**Texto proporcionado:**
════════════════════

Hace bastante tiempo que la humanidad se ha aferrado a la tesis de la existencia de un orden supremo. Yo no escapo a ese conglomerado. Creo en Dios, y como muchos, asisto con cierta regularidad a la iglesia.
Sin embargo, mi condición de cristiano, en absoluto me impide tomar postura sobre ciertos temas de relevancia nacional. Todo lo contrario, me incentiva, especialmente si se trata de asuntos coyunturales que atañen a la Iglesia. Uno de esos tópicos tiene que ver con el Proyecto de Reforma Tributaria que ha impulsado el Gobierno nacional con el que se busca recaudar un dinero importante para reducir la brecha social existente en nuestro país.
El debate se ha centrado, sobre todo, en los impuestos a las bebidas azucaradas y los alimentos ultraprocesados para desincentivar su consumo. No hay que defender lo indefensable. Las gaseosas y la comida ‘chatarra’, —aunque son de mi entero agrado— son nocivas para la salud. La ingesta de estos productos aumenta el riesgo de desarrollar obesidad, diabetes y enfermedades cardiovasculares, entre otras comorbilidades que generan un alto grado de preocupación. Pero ese no es el quid de esta columna. No. Tiene que ver más bien con las exenciones tributarias de las que gozan las distintas confesiones religiosas.
Sin atisbo de duda hubiese sido interesante sumar dentro de la carga fiscal a las iglesias que no cumplen función social alguna. Hoy en día pululan los mercaderes de la fe amparados bajo el esquema de organizaciones “sin ánimo de lucro”.
En efecto, a lo largo de distintos gobiernos se han presentado reformas tributarias en los que la Iglesia ha pasado de agache. Es innegable que existen poderosas congregaciones religiosas convertidas en verdaderas colectividades políticas. La política todo lo que toca lo corroe, y la Iglesia no es la excepción. No pueden seguir proliferando agrupaciones religiosas que en época electoral coaccionan con sutileza al rebaño para que se vote por determinado candidato político como quedó evidenciado en las elecciones presidenciales.

════════════════════

Entradas de datos almacenados:
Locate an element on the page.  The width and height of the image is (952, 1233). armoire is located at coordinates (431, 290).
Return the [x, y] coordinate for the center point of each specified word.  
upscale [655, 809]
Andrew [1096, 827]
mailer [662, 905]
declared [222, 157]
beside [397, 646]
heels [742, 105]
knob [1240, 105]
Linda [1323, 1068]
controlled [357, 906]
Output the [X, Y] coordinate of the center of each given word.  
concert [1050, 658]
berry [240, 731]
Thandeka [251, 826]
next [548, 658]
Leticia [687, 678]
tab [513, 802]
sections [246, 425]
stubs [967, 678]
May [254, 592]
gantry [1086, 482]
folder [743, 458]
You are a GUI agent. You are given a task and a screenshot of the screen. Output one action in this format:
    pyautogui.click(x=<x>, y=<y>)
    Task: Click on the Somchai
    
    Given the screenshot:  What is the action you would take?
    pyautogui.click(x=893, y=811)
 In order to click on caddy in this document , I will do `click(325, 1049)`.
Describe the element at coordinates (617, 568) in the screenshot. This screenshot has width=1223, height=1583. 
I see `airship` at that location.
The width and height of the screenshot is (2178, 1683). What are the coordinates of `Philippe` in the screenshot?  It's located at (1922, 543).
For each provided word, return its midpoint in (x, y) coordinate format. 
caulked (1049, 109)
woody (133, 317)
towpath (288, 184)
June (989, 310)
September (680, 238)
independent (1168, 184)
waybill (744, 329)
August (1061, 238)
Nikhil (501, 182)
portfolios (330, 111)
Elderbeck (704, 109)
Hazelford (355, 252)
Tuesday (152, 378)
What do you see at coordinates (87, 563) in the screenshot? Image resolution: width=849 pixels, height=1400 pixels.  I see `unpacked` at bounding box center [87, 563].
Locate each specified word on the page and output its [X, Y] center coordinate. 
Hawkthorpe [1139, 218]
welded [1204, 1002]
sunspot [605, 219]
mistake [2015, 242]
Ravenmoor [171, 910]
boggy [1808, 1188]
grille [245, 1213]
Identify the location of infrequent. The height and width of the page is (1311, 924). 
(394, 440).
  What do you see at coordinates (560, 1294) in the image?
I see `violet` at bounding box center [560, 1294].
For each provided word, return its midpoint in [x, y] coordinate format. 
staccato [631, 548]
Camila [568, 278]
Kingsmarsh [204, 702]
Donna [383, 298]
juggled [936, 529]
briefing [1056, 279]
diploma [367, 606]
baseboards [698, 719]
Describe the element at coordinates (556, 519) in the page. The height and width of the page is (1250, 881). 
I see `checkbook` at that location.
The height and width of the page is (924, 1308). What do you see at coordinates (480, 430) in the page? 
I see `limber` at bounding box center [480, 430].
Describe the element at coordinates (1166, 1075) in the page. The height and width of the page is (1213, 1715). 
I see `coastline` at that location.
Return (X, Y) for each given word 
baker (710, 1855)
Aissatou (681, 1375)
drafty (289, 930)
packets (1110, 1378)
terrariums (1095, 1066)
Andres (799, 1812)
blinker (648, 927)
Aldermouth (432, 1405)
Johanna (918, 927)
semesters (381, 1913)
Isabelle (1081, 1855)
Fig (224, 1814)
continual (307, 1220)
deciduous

════════════════════

**Trabajo por realizar:**
1. Según la columna sobre la reforma tributaria, ¿en qué impuestos se ha centrado sobre todo el debate?
2. Retoma la columna sobre la reforma tributaria a partir de su última oración.
El listado no guarda relación alguna con la columna sobre la reforma tributaria.

**Resultados obtenidos:**
1. En los impuestos a las bebidas azucaradas y a los alimentos ultraprocesados.

2.
En la recta final, sin pudor, se dedicaron a la defensa de uno y otro candidato. Más de uno que del otro, en realidad. Muchas iglesias adhirieron a proyectos que no guardaban afinidad con sus preceptos religiosos asumiendo un rol predominantemente electoral, o bien podría decirse: electorero.
Claro, no todas entran en el mismo saco. Hay iglesias que se destacan no solo por su ferviente evangelización, sino por su sensibilidad social. Son esas iglesias las que nos representan. Estas comunidades religiosas, por supuesto que, cumplen a cabalidad con la función social que les ha sido encomendada. No están dispuestas a negociar sus postulados, sus dogmas, sus principios. Por tanto, les incomoda el proselitismo político. Se ora y se reza, sí, por los que gobiernan y por todas las autoridades sin coquetear con el pecado.
A mi juicio, había entonces que incluir dentro del paquete tributario a las iglesias que tienen una probada conexión política. Usar la religión para catapultar a un determinado partido o movimiento político, privilegiando los credos con exenciones de impuestos, escuece.